**TAREAS:**
**1)** Indica si cada afirmación concuerda con el artículo sobre envejecer y respalda cada respuesta (sí o no) con las palabras decisivas del artículo, citadas literalmente. (a) Henri-Frédéric Amiel era suizo. (b) Amiel estuvo muy influido por una doctrina filosófica optimista. (c) En la juventud el viento sopla a nuestro favor.
**2)** Copia de nuevo el tramo del artículo sobre envejecer que va desde "19/09/2021 05:07 am" hasta "y la noche.", renombrando "soplos" como "ráfagas".

═════ FUENTE

El afecto revestido de nobleza es el principio del recoveco interior de nuestro ser, la causa de todo lo germinado en nosotros, el anhelo de mirar y ver, la belleza de una tarde, el desear apego a esa existencia que por mucho que se ha intentado conocer..

  • RAFAEL DEL NARANCO

19/09/2021 05:07 am

Acontecen soplos en nuestro suceder diario que nos llevan a pretender encontrar las condiciones de nuestra existencia, y a su vez, el por qué nos hallamos viendo la luz y la noche.

La vida suele ser carrusel dando vueltas sobre la ilusión, el tedio, las quimeras, los lamentos y el imposible olvido, repitiéndose de manera perseverante y, aún así, en todo instante la existencia hace retemblar el espíritu abrigándolo de un estremecimiento ilusorio siempre esperanzado.
 
“Saber envejecer es la obra maestra de la vida, y una de las cosas más difíciles en el arte dificultoso de vivir”, dijo el pensador y moralista suizo Henri-Frédéric Amiel, una declaración en la que pese a su sedimento entristecido (el autor estuvo muy influido por la doctrina filosófica pesimista), sobresale una idea atrayente: saber envejecer es la obra maestra de la vida.
 
Debido a que el viento sopla a nuestro favor en el tiempo de la juventud pletórica de fuerza y energía, es al ir pasando los años, con sus capacidades menguantes, cuando la felicidad y el bienestar en esa etapa dependerán en parte de nosotros mismos. Ir envejeciendo bien pudiera ser nuestra mejor “obra maestra”.

══════════
═════ EXTRACTO DE DATOS

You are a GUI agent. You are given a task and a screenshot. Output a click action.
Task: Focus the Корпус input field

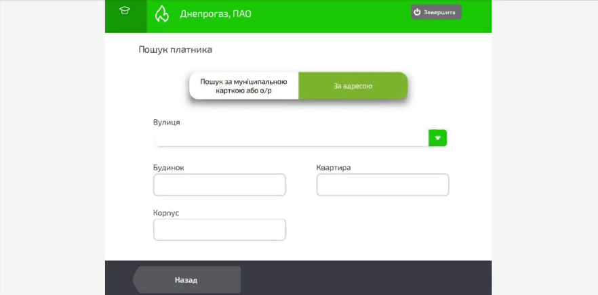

══════════

**SOLUCIONES DEL EJERCICIO:**
**1)**
(a) Sí: "el pensador y moralista suizo Henri-Frédéric Amiel".
(b) No: "el autor estuvo muy influido por la doctrina filosófica pesimista".
(c) Sí: "el viento sopla a nuestro favor en el tiempo de la juventud".

**2)**
19/09/2021 05:07 am

Acontecen ráfagas en nuestro suceder diario que nos llevan a pretender encontrar las condiciones de nuestra existencia, y a su vez, el por qué nos hallamos viendo la luz y la noche.